In the second, large fleets of shared autonomous vehicles would roll out quickly in urban and other settings, replacing buses and off-peak Metrorail service while cutting individual car ownership.

In the third, officials across the Washington region would create high-occupancy-vehicle lanes for transit, targeting vehicles with five or 10 people in them. Off-street parking would be "slowly phased out," and curbside parking would be converted into zones for dropping off passengers.

In the last scenario, a "regional congestion fee" would be put in place across all major roads in the Washington area to eliminate "extreme" traffic snarls. Autonomous shuttles would also move people around neighborhoods.

In each of those options, the total number of miles traveled on District roads would grow as more people use cars than under current regionwide assumptions. Autonomous vehicles would also drive empty between passenger trips, according to the study, among the things that would need to be addressed.

In 2019, vehicles rolled about 10 million miles each day on District roads. Based on existing regional projections, that is expected to increase 14 percent by 2045, the report said.

But under the assumptions in the first scenario explored in the study, with family-owned autonomous vehicles populating freeways, the total miles traversed by vehicles in the District would grow by 26 percent over that same quarter-century.

With the scenario covering fast-growing self-driving fleets, travel would grow about 85 percent. With the dedicated HOV lanes, travel would grow 43 percent. And with the regional congestion fee, "vehicle miles traveled" would increase by about a quarter, according to the study.

"Congestion will likely rise significantly, but public policy can change that," the study concluded, pointing to moves to encourage ride-sharing and other steps.

"Although overall congestion on the network could increase, especially outside of the peak periods, interventions like dedicated HOV lanes and/or congestion pricing could actually decrease the average trip times for people," the authors wrote.

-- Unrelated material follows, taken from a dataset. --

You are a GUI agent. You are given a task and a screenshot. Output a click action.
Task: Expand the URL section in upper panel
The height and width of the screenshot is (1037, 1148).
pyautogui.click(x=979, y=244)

Such "congestion pricing" efforts have had success at reducing some backups but also can be unpopular, as has been the case with tolls on Interstate 66 inside the Beltway in Northern Virginia. The tolls must be paid by drivers traveling alone during morning and evening peak commuting hours and vary based on how many cars are on the road.

Given that the District does not have the same type of major highway networks as neighboring states, Marootian said, the nature of any such potential regional congestion fee remains unknown and is among the topics that need further local and regional study.

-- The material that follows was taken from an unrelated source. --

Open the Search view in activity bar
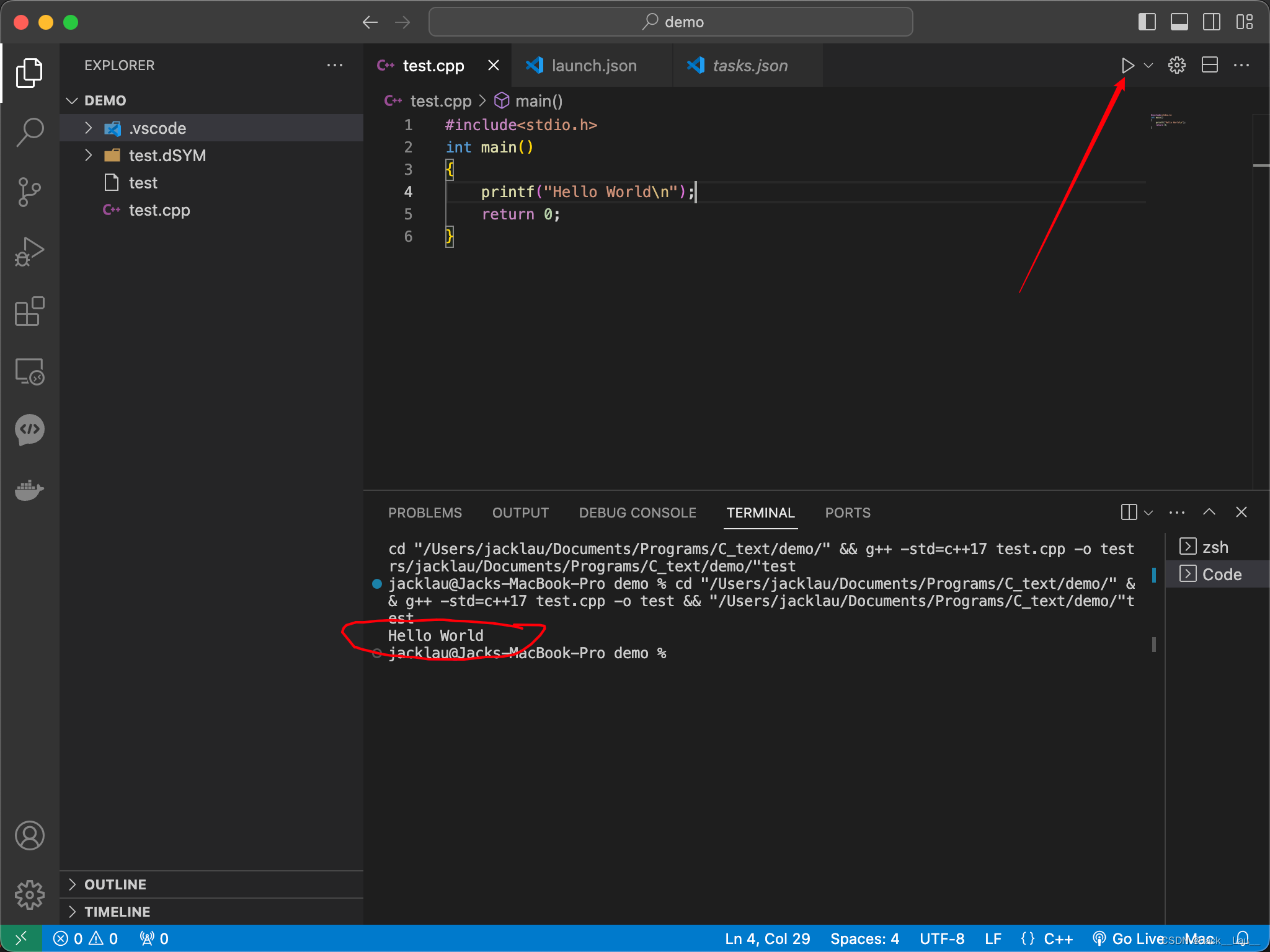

Still, the report points to the potential benefits its authors said could come from such an approach. It assumes "a regional effort that applies dynamic pricing on all congested freeways and major arterials in the region," and at all times of the day, to cut traffic snarls and discourage autonomous vehicles from "spending a lot of time circling."

Such a fee could shave six minutes off the average trip time in 2045, which was expected to be 31.5 minutes according to existing projections, the report said. Prioritizing HOV lanes would also shave off two minutes, while deploying large fleets of shared self-driving cars could add four minutes to average trip times, the report concluded.

Emissions would also soar without a big push to use electric vehicles, the report said. Marootian said new incentives and requirements would be effective and need further study.

Broad use of self-driving cars would have a host of benefits, the study found, including addressing housing affordability and spurring job growth by making parts of the District easier to reach.

A smaller number of cars would move more people, erasing the need for 120,000 cars to park in the city, according to the report. That could free parking spaces for other uses, including parks, but also crowd curbside drop-off spots and require real-time reservation systems or other tools.

The report warned that actions needed by cities such as the District to manage an influx of self-driving cars, including getting real-time data from car fleets, could be limited by efforts in Congress to "preempt" the power of state and local officials.